Re: [DISCUSS] Considering trying out uv for our CI workflows

Posted by Amogh Desai <am...@gmail.com>.
I am not having any strong objections to any of the decision take here,
solely
because this won't be an user facing change

On Tue, Feb 20, 2024 at 7:07 AM Alexander Shorin <kx...@apache.org> wrote:

> I share Andrey's skepticism. It's just yet another tool which has an
> unclear development strategy. Should you make it a free testing suite? What
> project would receive in exchange? A lot of words about being faster, but
> how much? Are these milliseconds worth to change the stable tool with a new
> one? And will it notably improve something?
>
> I think it's worth to try it just for fun and provide feedback, but it'll
> have to pass a long road to become such stable as pip.
>
> --
> ,,,^..^,,,
>
>
> On Tue, Feb 20, 2024 at 3:06 AM Jarek Potiuk <ja...@potiuk.com> wrote:
>
> > My opinion:
> >
> > I think there is a place for a number of such tools. For a long time the
> > packaging team and `pip` team have been working not only on `pip`
> > implementation but also (and most importantly) to make sure that what
> `pip`
> > does is to be the beacon of standardisation of packaging APIs and PEPs.

-- Short task --
Reproduce the part of the thread excerpt starting at "On Tue, Feb 20, 2024 at 7:07 AM" and ending at "notably improve something?". The stored items have no role in this work.

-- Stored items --
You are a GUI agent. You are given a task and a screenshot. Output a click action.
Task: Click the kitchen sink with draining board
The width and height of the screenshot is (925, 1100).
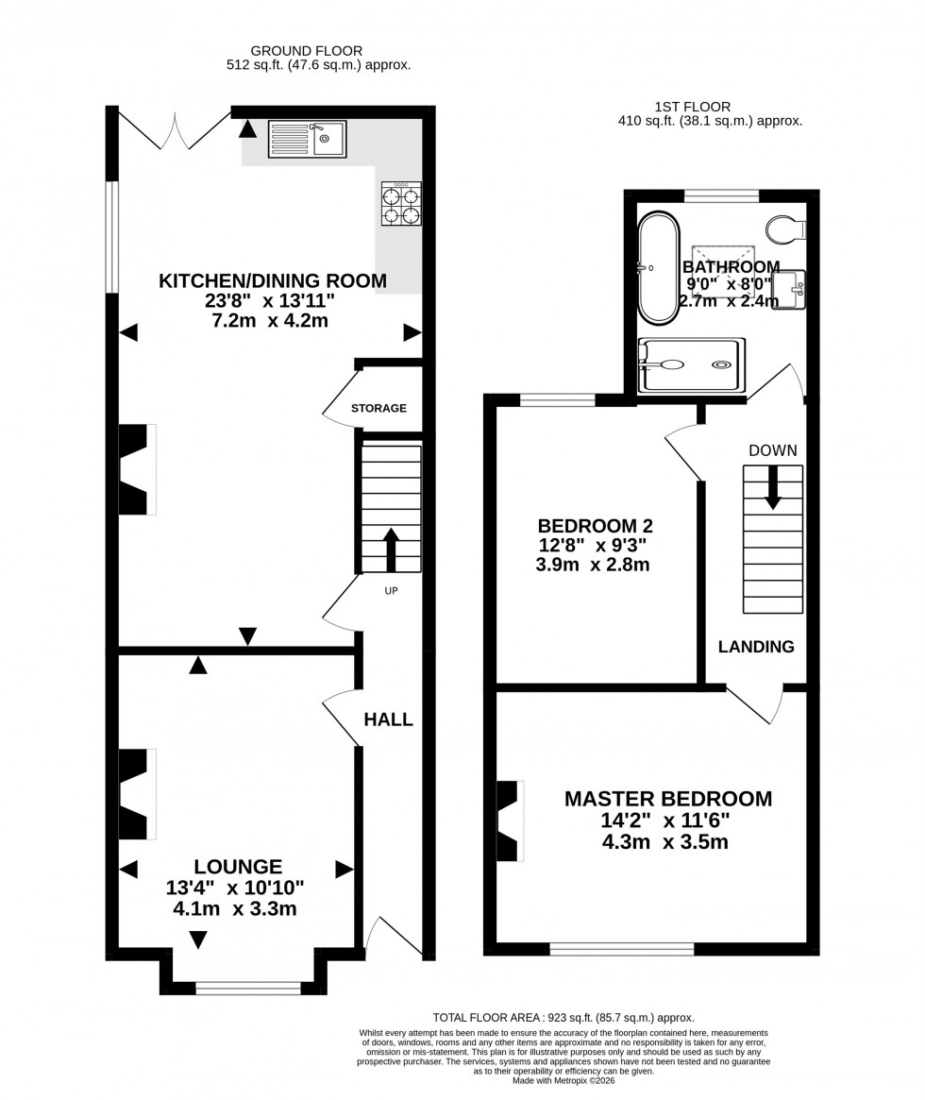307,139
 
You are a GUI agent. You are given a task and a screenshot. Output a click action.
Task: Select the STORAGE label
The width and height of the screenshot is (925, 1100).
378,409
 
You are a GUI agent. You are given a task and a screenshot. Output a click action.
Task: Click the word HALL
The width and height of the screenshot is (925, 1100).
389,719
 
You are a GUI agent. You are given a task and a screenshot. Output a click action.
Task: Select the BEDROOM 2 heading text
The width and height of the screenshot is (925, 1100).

-- Correct result --
On Tue, Feb 20, 2024 at 7:07 AM Alexander Shorin <kx...@apache.org> wrote:

> I share Andrey's skepticism. It's just yet another tool which has an
> unclear development strategy. Should you make it a free testing suite? What
> project would receive in exchange? A lot of words about being faster, but
> how much? Are these milliseconds worth to change the stable tool with a new
> one? And will it notably improve something?